The EuroLLM project has the goal of creating a suite of LLMs capable of understanding and generating text in all European Union languages as well as some additional relevant languages.
EuroMoE-2.6B-A0.6B is a 22B parameter model trained on 8 trillion tokens divided across the considered languages and several data sources: Web data, parallel data (en-xx and xx-en), and high-quality datasets.
EuroMoE-2.6B-A0.6B-Instruct was further instruction tuned on EuroBlocks, an instruction tuning dataset with focus on general instruction-following and machine translation.


### Model Description

EuroMoE uses a standard MoE Transformer architecture:
- We use grouped query attention (GQA) with 2 key-value heads, since it has been shown to increase speed at inference time while maintaining downstream performance.
- We perform pre-layer normalization, since it improves the training stability, and use the RMSNorm, which is faster.
- We use the SwiGLU activation function, since it has been shown to lead to good results on downstream tasks.
- We use rotary positional embeddings (RoPE) in every layer, since these have been shown to lead to good performances while allowing the extension of the context length.
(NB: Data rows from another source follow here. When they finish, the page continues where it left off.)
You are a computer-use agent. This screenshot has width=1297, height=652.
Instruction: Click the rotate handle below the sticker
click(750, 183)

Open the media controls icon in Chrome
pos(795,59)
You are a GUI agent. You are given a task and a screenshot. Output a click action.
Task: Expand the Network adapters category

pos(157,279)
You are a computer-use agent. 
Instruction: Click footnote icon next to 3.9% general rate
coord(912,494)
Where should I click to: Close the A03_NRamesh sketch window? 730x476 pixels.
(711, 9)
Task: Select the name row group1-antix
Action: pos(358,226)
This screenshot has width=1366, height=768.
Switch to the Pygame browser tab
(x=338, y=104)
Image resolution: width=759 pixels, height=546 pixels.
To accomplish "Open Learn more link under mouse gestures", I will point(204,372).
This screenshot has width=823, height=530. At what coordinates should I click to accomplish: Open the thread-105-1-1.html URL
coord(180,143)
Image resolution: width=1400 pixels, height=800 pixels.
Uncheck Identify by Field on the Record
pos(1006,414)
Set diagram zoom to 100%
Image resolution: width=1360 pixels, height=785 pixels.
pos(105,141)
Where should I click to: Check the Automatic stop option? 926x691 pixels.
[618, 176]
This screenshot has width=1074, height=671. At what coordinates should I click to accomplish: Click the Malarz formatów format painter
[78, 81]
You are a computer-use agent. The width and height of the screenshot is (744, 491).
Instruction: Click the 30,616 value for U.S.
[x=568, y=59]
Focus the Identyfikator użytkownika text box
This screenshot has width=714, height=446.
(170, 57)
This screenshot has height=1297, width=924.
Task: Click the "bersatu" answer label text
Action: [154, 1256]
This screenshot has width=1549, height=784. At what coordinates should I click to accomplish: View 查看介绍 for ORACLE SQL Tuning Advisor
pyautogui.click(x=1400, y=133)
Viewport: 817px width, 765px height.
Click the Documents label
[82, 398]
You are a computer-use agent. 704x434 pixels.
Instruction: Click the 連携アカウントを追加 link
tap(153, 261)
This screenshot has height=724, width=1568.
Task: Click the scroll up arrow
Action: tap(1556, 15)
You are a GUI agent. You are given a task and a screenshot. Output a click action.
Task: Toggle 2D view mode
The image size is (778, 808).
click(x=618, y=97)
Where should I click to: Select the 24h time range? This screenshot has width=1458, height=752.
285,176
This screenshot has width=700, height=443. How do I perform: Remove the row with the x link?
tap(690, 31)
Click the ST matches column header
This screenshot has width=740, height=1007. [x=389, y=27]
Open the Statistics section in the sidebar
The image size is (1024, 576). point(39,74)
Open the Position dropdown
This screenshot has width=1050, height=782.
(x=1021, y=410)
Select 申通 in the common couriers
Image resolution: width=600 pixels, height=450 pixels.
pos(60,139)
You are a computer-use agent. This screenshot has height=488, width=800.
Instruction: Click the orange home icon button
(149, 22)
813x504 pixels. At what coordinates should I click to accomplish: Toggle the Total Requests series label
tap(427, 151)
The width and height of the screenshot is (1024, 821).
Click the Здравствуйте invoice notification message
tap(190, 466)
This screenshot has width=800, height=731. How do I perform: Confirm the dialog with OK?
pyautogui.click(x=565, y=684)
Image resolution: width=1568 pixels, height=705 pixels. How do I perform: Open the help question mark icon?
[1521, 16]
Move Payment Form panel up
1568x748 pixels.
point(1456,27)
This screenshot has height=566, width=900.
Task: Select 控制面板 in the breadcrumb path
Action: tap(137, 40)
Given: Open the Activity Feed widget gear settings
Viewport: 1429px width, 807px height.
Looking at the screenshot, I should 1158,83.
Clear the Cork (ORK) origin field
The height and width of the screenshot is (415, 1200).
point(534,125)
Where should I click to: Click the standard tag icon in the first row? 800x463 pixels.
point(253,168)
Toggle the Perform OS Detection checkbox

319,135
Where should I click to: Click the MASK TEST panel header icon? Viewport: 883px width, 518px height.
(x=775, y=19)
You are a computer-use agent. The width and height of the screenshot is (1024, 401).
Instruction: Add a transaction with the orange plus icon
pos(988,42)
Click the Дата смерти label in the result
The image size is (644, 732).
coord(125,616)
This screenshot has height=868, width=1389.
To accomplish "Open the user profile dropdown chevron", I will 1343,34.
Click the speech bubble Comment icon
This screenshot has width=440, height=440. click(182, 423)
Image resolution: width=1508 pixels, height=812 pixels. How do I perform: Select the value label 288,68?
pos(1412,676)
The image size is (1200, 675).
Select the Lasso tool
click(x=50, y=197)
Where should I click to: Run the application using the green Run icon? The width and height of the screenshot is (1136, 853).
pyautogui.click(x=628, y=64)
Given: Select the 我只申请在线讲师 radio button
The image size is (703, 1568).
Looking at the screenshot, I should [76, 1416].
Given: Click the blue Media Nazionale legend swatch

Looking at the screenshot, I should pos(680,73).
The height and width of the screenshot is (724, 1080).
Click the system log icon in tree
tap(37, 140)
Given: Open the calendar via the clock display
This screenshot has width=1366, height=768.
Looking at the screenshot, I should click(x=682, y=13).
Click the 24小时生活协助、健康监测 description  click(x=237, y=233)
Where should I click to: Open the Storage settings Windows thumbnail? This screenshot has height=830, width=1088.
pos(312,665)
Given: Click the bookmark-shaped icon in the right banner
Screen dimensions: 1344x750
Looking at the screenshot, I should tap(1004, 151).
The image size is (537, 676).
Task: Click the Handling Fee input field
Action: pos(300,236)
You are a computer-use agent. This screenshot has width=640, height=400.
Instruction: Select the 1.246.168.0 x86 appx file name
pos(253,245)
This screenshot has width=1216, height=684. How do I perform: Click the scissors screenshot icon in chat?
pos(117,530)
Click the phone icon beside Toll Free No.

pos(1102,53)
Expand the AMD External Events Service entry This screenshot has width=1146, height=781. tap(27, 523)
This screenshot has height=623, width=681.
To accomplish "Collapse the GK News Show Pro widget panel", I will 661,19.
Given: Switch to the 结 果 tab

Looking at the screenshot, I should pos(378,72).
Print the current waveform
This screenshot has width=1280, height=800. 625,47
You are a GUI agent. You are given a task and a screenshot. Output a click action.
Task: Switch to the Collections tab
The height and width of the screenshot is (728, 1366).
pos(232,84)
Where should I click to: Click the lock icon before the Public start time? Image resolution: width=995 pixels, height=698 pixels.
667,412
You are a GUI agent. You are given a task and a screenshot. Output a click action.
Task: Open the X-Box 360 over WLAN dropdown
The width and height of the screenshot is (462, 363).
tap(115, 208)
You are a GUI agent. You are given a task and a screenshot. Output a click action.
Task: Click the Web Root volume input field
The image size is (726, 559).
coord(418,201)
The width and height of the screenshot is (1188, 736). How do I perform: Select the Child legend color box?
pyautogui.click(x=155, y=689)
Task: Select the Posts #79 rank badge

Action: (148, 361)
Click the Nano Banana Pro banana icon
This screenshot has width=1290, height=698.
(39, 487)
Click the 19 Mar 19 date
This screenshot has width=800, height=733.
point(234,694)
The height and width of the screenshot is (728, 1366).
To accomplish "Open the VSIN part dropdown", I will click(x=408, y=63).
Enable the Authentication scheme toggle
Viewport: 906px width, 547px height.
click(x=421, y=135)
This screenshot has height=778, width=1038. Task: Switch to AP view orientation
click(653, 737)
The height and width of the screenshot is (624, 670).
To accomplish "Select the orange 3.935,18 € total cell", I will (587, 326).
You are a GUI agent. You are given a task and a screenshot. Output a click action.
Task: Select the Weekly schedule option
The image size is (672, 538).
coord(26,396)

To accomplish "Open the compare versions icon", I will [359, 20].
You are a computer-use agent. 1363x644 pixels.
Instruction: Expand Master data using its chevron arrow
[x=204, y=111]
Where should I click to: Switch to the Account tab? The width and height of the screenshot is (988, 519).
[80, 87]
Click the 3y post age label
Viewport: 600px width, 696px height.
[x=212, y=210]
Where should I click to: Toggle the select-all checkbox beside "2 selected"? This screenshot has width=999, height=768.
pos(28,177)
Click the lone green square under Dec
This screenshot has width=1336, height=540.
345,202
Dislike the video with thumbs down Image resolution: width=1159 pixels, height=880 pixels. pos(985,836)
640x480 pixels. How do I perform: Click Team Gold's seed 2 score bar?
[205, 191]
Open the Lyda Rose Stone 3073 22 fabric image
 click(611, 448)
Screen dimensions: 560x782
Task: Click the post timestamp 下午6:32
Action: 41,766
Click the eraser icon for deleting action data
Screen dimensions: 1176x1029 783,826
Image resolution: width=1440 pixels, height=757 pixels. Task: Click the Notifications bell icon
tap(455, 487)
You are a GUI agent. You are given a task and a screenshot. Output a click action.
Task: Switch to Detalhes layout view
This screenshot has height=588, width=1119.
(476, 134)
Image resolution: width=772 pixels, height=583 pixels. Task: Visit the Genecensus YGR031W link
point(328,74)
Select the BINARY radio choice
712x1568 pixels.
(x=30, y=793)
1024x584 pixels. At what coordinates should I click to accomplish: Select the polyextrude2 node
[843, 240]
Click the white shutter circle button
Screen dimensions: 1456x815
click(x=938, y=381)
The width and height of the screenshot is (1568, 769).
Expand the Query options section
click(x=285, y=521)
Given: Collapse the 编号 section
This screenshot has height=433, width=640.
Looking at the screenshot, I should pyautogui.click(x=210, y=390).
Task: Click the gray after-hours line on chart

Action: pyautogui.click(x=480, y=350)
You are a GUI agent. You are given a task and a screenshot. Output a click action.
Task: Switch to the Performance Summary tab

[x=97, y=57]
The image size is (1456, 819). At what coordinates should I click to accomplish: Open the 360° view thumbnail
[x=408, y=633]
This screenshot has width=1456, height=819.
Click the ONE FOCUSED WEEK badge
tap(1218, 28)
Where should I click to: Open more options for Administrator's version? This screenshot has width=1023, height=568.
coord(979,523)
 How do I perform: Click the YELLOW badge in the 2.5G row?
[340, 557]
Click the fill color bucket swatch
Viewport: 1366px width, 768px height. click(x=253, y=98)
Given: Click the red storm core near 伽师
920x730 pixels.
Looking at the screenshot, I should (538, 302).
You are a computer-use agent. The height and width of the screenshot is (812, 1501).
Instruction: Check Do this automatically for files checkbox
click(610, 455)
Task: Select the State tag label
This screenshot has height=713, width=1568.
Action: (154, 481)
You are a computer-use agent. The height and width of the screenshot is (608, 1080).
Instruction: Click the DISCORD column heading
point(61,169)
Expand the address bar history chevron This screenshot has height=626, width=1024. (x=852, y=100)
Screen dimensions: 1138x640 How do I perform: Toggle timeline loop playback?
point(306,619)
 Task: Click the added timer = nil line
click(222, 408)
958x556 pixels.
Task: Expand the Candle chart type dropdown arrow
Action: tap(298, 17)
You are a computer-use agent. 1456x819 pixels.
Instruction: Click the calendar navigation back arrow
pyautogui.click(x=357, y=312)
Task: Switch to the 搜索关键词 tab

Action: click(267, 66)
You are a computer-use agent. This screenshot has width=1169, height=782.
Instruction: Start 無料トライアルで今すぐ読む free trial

For pre-training, we use 512 Nvidia A100 GPUs of the Leonardo supercomputer, training the model with a constant batch size of 4096 sequences, which corresponds to approximately 17 million tokens, using the Adam optimizer, and BF16 precision.
Here is a summary of the model hyper-parameters:
|                                      |                      |
|--------------------------------------|----------------------|
| Sequence Length                      |      4,096           |
| Number of Layers                     |         24           |
| Embedding Size                       |           1,024      |
| Total/Active experts                  |      64/8      |
| Expert Hidden Size                   |            512      |
| Number of Heads                      |        8            |
| Number of KV Heads (GQA)             |         2            |
| Activation Function                  | SwiGLU               |
| Position Encodings                   | RoPE (\Theta=500,000) |
| Layer Norm                           | RMSNorm              |
| Tied Embeddings                      | Yes                  |
| Embedding Parameters                 | 0.13B               |
| LM Head Parameters                   | 0.13B               |
| Active Non-embedding Parameters             | 0.34B               |
| Total Non-embedding Parameters             | 2.35B               |
| Active Parameters                   | 0.6B               |
| Total Parameters                     | 2.61B               |

## Run the model
    
    from transformers import AutoModelForCausalLM, AutoTokenizer
    
    model_id = "utter-project/EuroMoE-2.6B-A0.6B-Instruct-Preview"
    tokenizer = AutoTokenizer.from_pretrained(model_id)
    model = AutoModelForCausalLM.from_pretrained(model_id)

    messages = [
        {
            "role": "system",
            "content": "You are EuroLLM --- an AI assistant specialized in European languages that provides safe, educational and helpful answers.",
        },
        {
            "role": "user", "content": "What is the capital of Portugal? How would you describe it?"
        },
        ]

    inputs = tokenizer.apply_chat_template(messages, tokenize=True, add_generation_prompt=True, return_tensors="pt")
    outputs = model.generate(inputs, max_new_tokens=1024)
    print(tokenizer.decode(outputs[0], skip_special_tokens=True))


## Bias, Risks, and Limitations

EuroMoE-2.6B-A0.6B-Instruct-Preview has not been aligned to human preferences, so the model may generate problematic outputs (e.g., hallucinations, harmful content, or false statements).